The source code notes: January 2015

Saturday, 31 January 2015

How to add or remove an element at the beginning of a linked list in C

In this post we expand the code given in the last post about linked lists (I'm in a hurry, bring me to the code ). We have seen how appending and removing an element on the tail of the list is done. To insert one on the opposite side ( head ), we don't need to traverse the list, as we can use the address of the first element in it

void push( list ** llist, int data )
{
list * curr = malloc( sizeof( list ));
curr->data = data;
curr->next = *llist;
*llist = curr;
printf("push: %d\n", data);
}

pushing an element on the linked list requires a change in the caller's memory. So, as with the function pop_tail(), with the function push() we need a direct reference to it and not just a copy. That's why we have a pointer to a pointer to a struct list as first parameter of the function ( see the previous post for a more detailed explanation ). The second parameter is, of course, the data stored in the new element. In this particular case, the new element, becomes also the new first element of our list, and, also, the new starting address. In the first two lines of code inside push(), we create a new element with its data load, element which still isn't linked to the list. In the third line of code, curr->next = *llist, we copy the actual first element of the list inside the next pointer of the newly created element ( curr->next -- the linking pointer ). Then we set the new first element of the linked list by copying the new one ( curr ) inside llist. Note how we dereference llist with the indirection operator ( * ), operation which allows us to access and modify the memory at the address stored inside llist.

To finish this part of the tutorial, we write a function which removes an element from the head's side of the linked list

int pop( list ** llist )
{
int r = (*llist)->data;
free( *llist );
*llist = (*llist)->next;
printf( "pop: %d\n", r );
return r;
}

again, the code above, is minimalistic and unsafe, as we only want it to show the basic of what it needs to be done for performing the actions on the data. As in the function push(), here we need to access the caller's memory. Thus we have a double pointer parameter. The parenthesis are necessary because the structure member access via pointer operator ( -> ) has a higher precedence on the indirection operator ( * ).

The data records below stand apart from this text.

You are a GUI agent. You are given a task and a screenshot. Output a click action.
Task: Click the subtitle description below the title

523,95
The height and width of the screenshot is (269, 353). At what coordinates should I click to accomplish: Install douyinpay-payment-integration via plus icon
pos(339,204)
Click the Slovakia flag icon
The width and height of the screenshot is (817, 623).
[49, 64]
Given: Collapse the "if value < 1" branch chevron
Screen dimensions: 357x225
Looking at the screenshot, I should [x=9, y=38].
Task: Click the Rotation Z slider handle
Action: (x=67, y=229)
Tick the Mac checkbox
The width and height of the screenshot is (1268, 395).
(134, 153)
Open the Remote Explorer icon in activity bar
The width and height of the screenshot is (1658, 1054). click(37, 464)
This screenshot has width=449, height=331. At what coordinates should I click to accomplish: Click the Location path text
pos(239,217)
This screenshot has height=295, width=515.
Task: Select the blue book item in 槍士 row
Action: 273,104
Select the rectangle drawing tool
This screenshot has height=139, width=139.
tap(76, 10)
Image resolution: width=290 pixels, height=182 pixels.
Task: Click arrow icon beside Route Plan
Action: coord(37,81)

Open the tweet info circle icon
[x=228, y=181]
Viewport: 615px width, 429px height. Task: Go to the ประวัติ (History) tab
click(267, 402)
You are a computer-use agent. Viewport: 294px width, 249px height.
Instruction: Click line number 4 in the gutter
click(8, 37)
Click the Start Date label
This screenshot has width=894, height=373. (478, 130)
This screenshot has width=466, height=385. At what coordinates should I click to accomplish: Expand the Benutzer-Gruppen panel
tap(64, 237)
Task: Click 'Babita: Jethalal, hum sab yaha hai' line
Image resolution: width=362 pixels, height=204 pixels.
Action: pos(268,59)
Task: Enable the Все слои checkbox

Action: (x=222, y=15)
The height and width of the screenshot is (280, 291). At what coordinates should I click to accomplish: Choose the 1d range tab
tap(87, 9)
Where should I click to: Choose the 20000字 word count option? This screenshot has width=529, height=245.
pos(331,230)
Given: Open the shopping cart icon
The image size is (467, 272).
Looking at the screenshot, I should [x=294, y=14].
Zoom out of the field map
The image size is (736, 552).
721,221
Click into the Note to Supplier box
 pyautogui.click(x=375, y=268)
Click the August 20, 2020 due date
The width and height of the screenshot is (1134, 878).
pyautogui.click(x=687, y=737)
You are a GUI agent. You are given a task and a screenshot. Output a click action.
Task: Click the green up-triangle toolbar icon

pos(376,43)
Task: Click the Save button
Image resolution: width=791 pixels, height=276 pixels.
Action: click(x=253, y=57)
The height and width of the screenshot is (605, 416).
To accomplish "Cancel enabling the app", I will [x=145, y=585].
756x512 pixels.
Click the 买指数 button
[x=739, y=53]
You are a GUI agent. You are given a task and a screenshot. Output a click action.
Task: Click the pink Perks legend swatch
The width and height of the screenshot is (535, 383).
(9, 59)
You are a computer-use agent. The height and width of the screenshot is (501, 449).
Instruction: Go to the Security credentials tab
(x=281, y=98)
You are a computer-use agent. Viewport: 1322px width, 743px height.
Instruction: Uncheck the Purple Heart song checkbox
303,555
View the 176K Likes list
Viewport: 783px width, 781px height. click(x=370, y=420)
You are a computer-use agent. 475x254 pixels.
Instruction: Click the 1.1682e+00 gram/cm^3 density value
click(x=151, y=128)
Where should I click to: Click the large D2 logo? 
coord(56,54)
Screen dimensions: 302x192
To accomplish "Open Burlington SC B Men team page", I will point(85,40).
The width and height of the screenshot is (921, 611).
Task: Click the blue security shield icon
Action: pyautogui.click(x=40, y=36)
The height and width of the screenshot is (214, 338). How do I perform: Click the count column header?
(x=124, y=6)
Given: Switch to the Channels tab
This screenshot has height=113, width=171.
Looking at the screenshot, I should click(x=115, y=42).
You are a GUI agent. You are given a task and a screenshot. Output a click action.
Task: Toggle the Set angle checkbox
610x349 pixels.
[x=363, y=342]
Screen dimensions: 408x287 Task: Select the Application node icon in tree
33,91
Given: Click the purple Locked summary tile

Thus we use parenthesis to prioritize the dereferencing operation and access the data correctly.

The following is the complete code with some minors improvement

#include <stdio.h>
#include <stdlib.h>

typedef struct list
{
    int data;
    struct list * next;
}list;

list * create(int data)
{
list * first = malloc(sizeof(list));
first->data = data;
first->next = NULL;

return first;
}

void append( list * llist, int data )
{
list * curr = llist;
while( curr->next != NULL )
    {
      curr = curr->next;
    }

curr->next = create( data );
printf("append:%d\n", data);
}

int pop_tail( list ** llist )
{
list * curr = *llist;
if( curr == NULL )
    {
      printf("pop_tail:list is empty! nothing to pop\n");
      return;
    }

while( curr->next->next != NULL )
    {
      curr = curr->next;
    }

int retval = curr->next->data;
free( curr->next );
curr->next = NULL;
printf("pop_tail:%d\n",retval);

return retval;
}

void push( list ** l, int data )
{
list * c = malloc(sizeof(list));
c->data = data;
c->next = *l;
*l = c;
printf("push: %d\n", data);
}

int pop( list ** l )
{
list * c = *l;

if(c)
    {
      int r = (*l)->data;
      free(*l);
      *l = (*l)->next;
      printf("pop: %d\n", r);
      return r;
    }
else
    {
      printf("pop:list is empty! nothing to pop\n");
      return ;
    }
}

void print( list * llist )
{
   list * curr = llist;

if( curr == NULL ){
      puts("print:List empty!");
      return;
}

printf("print:");
while( curr != NULL )
    {
      printf("%d ", curr->data);
      curr = curr->next;
    }
puts(" ");
}

int main()
{
/* Initializes the linked list with 10. mylist = { 10 }     */
list * mylist = create(10);
puts("created list with 10 at first node");

/* Appends 4 elements. mylist = { 10, 20, 30, 40, 50 }      */
append(mylist, 20);
append(mylist, 30);
append(mylist, 40);
append(mylist, 50);
/* Pushes 2 elements. mylist = { 4, 2, 10, 20, 30, 40, 50 } */
push(&mylist, 2);
push(&mylist, 4);

print(mylist);

/* Pops 2 elements from tail. mylist = { 4, 2, 10, 20, 30 } */
int data = pop_tail(&mylist);
printf("pop_tail returned:%d\n", data);
data = pop_tail(&mylist);
printf("pop_tail returned:%d\n", data);
/* Pops 1 element from head. mylist = { 2, 10, 20, 30 }     */
data = pop(&mylist);
printf("pop returned:%d\n", data);

print(mylist);

return 0;
}

Wednesday, 28 January 2015

How to create a linked list in C

In the previous post we saw, in a very basic way, how linked lists use memory to store data differently from arrays. In this post we go through a very minimalistic implementation of a linked list.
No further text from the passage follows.